At Silicon Valley Power, we know that the local, not-for-profit utility structure we’ve had for more than 120 years is special and worth protecting. Cities around us that don’t have public power are starting to recognize its benefits and mimic parts of it. Some Bay Area cities are participating in Community Choice Aggregation (CCA), which procures power for a group of cities. This may better align power purchases with community interest in lowering carbon emissions, but infrastructure, programs, and customer service are still operated by an IOU. Only a community-owned and operated utility like Silicon Valley Power truly puts the power in the hands of the people and provides the full benefits of public power.

A Tradition of Community Support

DSC01189For the past twelve years, the SVP Scholarship Program has recognized exceptional students who live or go to school in Santa Clara and are pursuing promising careers in energy services, electric utilities, and other fields associated with the power industry.

Supporting local students benefits our community and helps foster an interest in the energy and utilities sectors in the next generation. We are thrilled to see the passion for energy shown by this year’s scholarship recipients and their inspired visions for making an impact on the evolving energy sector. Investing in their future will continue to attract more talented leaders to the utilities workforce – and maybe even to Silicon Valley Power!

Each scholarship winner this year received $5,000 to support their path to becoming a scientist, engineer, technician, electric utility field worker, or policymaker.

The 2017 winners are:

Christine Yee, chemistry student at the University of California, Santa Barbara. Yee, a Wilcox High School graduate, believes that development of more effective biofuels to meet future energy needs is an answer to global warming. She hopes to use her knowledge of chemistry to popularize the use of biofuels.

Tiffany Madruga, engineering student at Harvey Mudd College. In high school, Madruga, a Santa Clara resident, was a member of the robotics team where she mentored students during summer science camp. Her experiences at camp fostered her interest in engineering and sparked a new curiosity about solar power.

Tamara Pantic, international relations and political science student at the University of California, Berkeley.

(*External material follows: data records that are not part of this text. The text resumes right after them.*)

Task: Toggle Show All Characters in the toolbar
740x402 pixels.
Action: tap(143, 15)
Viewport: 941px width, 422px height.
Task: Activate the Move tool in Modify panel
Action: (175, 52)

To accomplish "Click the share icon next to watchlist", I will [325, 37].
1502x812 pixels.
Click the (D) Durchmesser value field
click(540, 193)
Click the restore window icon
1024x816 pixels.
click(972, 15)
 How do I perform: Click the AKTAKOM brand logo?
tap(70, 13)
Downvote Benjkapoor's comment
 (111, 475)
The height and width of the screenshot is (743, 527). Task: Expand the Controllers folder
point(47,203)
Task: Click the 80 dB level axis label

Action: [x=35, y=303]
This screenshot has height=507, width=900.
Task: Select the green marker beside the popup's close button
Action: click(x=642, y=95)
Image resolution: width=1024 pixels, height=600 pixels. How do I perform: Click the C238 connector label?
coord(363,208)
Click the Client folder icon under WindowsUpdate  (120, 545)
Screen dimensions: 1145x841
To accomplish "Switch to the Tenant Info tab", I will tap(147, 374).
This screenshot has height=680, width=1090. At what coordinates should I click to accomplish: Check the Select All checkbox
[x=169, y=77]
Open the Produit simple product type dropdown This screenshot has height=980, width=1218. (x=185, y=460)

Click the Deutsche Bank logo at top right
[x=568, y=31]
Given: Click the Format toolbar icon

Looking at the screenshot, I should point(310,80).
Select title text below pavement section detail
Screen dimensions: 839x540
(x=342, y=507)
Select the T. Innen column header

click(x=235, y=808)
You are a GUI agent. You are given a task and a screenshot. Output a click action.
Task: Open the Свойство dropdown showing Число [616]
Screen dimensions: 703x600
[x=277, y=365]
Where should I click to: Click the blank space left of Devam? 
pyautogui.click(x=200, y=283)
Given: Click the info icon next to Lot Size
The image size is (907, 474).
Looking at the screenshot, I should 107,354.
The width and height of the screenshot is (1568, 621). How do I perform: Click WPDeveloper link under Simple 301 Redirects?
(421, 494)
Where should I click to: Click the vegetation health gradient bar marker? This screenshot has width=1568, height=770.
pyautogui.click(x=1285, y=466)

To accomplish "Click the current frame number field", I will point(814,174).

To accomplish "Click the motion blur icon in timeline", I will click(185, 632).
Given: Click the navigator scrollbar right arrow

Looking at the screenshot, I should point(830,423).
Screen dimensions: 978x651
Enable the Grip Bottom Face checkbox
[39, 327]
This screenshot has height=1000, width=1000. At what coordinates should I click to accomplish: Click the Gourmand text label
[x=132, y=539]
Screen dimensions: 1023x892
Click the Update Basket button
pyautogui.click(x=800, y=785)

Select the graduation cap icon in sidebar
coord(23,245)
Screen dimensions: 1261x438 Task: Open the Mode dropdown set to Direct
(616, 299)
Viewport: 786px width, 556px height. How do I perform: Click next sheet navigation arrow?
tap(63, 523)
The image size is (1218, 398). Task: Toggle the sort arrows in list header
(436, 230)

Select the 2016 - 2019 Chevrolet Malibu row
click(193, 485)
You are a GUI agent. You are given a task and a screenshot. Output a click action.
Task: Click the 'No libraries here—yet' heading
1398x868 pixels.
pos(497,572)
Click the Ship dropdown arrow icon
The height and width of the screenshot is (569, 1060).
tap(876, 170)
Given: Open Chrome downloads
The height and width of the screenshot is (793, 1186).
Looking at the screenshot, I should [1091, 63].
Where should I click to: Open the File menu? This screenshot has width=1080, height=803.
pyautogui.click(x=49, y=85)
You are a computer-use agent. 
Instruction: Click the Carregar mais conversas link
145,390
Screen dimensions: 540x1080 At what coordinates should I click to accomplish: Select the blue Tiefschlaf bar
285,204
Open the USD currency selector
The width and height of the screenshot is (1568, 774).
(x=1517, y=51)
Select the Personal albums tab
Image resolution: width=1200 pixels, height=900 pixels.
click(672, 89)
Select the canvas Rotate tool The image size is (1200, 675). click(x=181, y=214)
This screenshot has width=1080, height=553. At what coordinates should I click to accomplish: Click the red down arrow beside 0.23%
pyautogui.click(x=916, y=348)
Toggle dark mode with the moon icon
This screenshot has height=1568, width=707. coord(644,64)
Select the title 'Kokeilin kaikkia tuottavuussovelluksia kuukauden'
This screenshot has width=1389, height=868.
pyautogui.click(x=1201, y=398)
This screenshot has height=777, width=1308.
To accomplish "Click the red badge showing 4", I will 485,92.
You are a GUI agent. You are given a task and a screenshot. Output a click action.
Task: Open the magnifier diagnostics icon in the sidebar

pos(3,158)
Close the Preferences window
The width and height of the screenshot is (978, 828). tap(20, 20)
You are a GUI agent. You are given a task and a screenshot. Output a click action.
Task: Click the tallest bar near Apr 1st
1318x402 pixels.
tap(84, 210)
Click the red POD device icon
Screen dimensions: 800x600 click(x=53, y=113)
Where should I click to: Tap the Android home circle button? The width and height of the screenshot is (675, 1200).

She aims to make an impact through initiatives that increase funding for clean energy research and lower the costs of renewable energy.

We are proud to invest in these three outstanding students and the energy leaders of the future. For more than 120 years, Silicon Valley Power has been an integral part of the Santa Clara community and we are excited to continue our tradition of supporting the community by helping local students enter this important field.

Starting Sept. 15, 2017, SVP will begin accepting applications for the 2018-2019 school year. Those interested in applying for a SVP scholarship or grant should complete and return the appropriate application by Dec. 15, 2017.